Tenants living in any of Sheffield City Council’s high rise buildings are being assured that their safety is its number 1 priority.

The council is working with key partners and building owners to make sure their accommodation is safe and has committed to take action against any building owner that could put residents at risk.

A key part of this safety work is to make sure that tenants and residents are involved at every stage of the decision-making process.

Like many cities and anyone who works in Housing there is still shock about the tragedy at Grenfell Tower. It’s recognised in the city just how important it is to listen and work closely with residents so that they are fully involved in decisions being taken about their homes and their safety.

Councillor Jim Steinke, Cabinet Member for Neighbourhoods and Community Safety said: “I am committed to learning from the Grenfell Tragedy and making sure that anyone living in high rise accommodation is safe and feels safe. My officers are also following the Grenfell Tower Inquiry closely and we all look forward to reading the interim report as soon as it becomes available.

“Whatever lessons emerge from the inquiry will be taken on board and the council will do all that is necessary to ensure that our tenants can live in comfort and safety and above all that they can do so in complete peace of mind.

“I will adopt a zero tolerance to anyone operating in the city who does not share this approach.

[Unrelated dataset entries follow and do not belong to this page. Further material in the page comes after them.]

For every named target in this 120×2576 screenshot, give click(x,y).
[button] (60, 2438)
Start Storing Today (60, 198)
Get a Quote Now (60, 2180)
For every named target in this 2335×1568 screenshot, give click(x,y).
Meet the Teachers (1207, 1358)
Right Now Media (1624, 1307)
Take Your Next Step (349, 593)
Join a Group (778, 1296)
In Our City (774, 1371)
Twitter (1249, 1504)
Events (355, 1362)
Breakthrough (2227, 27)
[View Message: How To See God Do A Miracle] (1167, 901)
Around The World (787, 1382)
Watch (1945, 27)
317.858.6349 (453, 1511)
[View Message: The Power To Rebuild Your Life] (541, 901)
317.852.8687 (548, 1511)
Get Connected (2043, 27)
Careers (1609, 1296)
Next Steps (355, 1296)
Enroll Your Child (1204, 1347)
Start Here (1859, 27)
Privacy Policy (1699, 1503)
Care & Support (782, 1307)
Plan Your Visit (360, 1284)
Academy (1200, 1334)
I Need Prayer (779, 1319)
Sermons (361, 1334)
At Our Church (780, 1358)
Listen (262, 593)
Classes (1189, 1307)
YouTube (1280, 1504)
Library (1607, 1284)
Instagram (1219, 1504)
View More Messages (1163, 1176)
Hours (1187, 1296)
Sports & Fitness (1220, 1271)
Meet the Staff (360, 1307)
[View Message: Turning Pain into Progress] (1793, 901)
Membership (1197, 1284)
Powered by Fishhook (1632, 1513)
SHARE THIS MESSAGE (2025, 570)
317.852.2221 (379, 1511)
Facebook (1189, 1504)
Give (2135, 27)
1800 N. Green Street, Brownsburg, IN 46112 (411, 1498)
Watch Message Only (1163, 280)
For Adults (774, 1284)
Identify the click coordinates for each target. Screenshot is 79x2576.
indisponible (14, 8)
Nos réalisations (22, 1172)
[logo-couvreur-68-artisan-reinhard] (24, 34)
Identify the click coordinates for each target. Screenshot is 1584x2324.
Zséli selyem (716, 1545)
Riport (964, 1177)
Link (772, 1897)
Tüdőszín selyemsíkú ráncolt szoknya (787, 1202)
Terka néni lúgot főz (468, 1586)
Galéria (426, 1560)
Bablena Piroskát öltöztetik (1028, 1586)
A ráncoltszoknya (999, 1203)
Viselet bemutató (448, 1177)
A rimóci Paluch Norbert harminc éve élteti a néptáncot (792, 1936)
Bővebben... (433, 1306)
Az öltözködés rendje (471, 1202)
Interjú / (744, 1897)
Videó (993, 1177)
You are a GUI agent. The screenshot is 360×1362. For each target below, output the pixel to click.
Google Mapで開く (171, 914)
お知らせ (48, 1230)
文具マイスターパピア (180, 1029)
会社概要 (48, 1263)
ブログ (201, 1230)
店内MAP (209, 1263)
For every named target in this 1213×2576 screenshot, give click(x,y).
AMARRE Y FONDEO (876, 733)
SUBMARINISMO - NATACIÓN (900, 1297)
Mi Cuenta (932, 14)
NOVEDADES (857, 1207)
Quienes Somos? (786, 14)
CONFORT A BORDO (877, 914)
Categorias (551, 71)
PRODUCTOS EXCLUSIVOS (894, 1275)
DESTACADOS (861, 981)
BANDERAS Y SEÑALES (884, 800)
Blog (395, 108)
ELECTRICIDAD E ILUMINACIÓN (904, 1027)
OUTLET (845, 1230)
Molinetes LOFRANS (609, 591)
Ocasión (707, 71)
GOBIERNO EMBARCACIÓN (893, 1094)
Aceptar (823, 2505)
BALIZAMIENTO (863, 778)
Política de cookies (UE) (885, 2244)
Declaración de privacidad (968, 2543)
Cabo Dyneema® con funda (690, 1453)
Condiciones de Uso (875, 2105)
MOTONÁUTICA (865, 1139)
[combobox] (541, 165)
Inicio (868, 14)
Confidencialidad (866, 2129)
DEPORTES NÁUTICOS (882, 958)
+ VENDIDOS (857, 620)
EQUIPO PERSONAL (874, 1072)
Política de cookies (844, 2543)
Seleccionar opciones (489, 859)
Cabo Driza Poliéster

We are fortunate in Sheffield that we have some very high standards of accommodation and management arrangements.  As a city we are starting from a good place, because the council has invested heavily in its own housing to address any fire risk.

“Obviously, improvements can always be made and that is why I am personally listening and acting on any learning from the public inquiry, the outcome of the Independent Review of Building Regulations and Safety by Dame Judith Hackitt and when speaking with the Government.”

Of the 24 tower blocks owned by the city council, a single element of the cladding system at Hanover Tower failed new fire tests prompted by the Grenfell Tower fire in London last June. Once the council became aware that the cladding at Hanover Tower had failed the government’s new test a decision was taken to immediately remove it, without waiting for further guidance as the safety of tenants and leaseholders was most important.

The installation of new fire-resistant cladding on Hanover Tower in Broomhall is expected to at the end of the summer and will take about seven months to complete.

The council has been working closely with residents at Hanover as part of the Hanover Project tenants & residents Group.

Through working together, a final decision on cladding options has been taken. Solid aluminium cladding with mineral wool insulation which satisfies the issues identified in the Interim Hackett review will be installed and the design of cladding will be checked by a third-party accredited fire engineer.


The council remains committed to installing sprinklers in its tower rise blocks and a fire specialist has been appointed to advise. Consultation with tenants and leaseholders will take place on a block-by-block basis.